● **TASK OBJECTIVE**:
Transcribe the records that follow, keeping every word as it stands.

● **DATASET**:
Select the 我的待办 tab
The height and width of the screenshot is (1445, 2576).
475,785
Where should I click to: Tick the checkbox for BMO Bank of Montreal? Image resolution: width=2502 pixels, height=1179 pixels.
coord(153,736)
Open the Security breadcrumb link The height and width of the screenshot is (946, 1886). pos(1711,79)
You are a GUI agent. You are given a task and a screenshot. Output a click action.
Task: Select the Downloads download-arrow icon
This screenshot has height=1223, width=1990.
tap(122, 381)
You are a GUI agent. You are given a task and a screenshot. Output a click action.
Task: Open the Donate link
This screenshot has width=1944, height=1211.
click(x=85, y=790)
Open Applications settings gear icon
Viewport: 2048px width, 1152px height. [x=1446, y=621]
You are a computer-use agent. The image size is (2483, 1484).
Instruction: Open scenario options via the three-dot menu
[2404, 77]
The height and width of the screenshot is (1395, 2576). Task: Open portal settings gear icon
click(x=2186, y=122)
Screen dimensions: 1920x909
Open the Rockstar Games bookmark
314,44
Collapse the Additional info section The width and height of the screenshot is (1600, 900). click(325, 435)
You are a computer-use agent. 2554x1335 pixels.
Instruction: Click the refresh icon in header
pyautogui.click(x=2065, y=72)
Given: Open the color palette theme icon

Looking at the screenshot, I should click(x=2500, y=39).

● **YOUR SOLUTION**:
Select the 我的待办 tab
The height and width of the screenshot is (1445, 2576).
475,785
Where should I click to: Tick the checkbox for BMO Bank of Montreal? Image resolution: width=2502 pixels, height=1179 pixels.
coord(153,736)
Open the Security breadcrumb link The height and width of the screenshot is (946, 1886). pos(1711,79)
You are a GUI agent. You are given a task and a screenshot. Output a click action.
Task: Select the Downloads download-arrow icon
This screenshot has height=1223, width=1990.
tap(122, 381)
You are a GUI agent. You are given a task and a screenshot. Output a click action.
Task: Open the Donate link
This screenshot has width=1944, height=1211.
click(x=85, y=790)
Open Applications settings gear icon
Viewport: 2048px width, 1152px height. [x=1446, y=621]
You are a computer-use agent. The image size is (2483, 1484).
Instruction: Open scenario options via the three-dot menu
[2404, 77]
The height and width of the screenshot is (1395, 2576). Task: Open portal settings gear icon
click(x=2186, y=122)
Screen dimensions: 1920x909
Open the Rockstar Games bookmark
314,44
Collapse the Additional info section The width and height of the screenshot is (1600, 900). click(325, 435)
You are a computer-use agent. 2554x1335 pixels.
Instruction: Click the refresh icon in header
pyautogui.click(x=2065, y=72)
Given: Open the color palette theme icon

Looking at the screenshot, I should click(x=2500, y=39).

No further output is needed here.